__WORK ORDER__
Go through the records below and report each line with "name" in it.

(EXCERPTED DATA Opens)

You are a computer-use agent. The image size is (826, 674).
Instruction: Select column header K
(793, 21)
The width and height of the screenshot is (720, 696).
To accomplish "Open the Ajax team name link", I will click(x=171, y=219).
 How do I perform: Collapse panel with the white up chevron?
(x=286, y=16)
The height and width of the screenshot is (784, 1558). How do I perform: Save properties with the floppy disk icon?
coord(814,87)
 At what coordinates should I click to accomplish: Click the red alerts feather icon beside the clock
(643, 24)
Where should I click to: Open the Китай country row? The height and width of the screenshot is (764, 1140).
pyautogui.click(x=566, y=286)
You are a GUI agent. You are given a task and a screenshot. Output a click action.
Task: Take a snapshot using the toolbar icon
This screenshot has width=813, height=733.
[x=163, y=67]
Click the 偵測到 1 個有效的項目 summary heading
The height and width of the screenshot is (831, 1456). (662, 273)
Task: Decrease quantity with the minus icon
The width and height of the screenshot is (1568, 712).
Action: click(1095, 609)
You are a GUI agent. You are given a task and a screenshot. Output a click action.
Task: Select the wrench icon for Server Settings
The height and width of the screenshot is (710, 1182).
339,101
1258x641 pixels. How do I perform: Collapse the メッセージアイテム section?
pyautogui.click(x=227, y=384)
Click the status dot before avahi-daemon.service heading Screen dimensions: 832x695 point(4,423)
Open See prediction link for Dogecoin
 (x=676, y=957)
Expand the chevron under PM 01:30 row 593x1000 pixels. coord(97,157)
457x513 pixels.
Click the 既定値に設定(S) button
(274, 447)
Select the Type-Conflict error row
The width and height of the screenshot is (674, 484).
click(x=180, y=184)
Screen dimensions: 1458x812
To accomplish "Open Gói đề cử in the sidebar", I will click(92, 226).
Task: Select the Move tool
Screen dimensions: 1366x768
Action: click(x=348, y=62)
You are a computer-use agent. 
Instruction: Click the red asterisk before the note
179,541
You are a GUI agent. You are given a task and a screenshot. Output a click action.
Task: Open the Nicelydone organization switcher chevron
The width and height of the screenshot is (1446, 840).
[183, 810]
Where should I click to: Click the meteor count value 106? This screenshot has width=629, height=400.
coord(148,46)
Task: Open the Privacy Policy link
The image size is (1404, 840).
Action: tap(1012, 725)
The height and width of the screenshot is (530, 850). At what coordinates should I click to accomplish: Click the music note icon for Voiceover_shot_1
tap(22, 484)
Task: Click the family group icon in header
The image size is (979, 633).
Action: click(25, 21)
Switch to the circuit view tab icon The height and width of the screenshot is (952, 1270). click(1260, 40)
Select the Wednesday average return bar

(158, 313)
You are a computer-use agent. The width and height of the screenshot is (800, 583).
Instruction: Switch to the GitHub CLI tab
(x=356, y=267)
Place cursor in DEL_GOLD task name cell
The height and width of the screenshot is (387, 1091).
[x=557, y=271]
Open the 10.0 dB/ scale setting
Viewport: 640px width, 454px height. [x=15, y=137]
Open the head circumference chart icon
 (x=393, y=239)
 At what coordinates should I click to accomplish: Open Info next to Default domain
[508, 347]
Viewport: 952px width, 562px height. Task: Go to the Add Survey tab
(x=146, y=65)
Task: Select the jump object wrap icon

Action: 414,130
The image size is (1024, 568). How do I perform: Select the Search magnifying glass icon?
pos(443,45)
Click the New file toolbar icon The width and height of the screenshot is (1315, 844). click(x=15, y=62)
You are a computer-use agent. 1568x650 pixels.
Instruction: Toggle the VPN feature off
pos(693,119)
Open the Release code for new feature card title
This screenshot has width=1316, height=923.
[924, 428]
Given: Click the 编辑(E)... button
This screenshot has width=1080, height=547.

(EXCERPTED DATA Closes)

__TASK RESPONSE__
To accomplish "Open the Ajax team name link", I will click(x=171, y=219).
Place cursor in DEL_GOLD task name cell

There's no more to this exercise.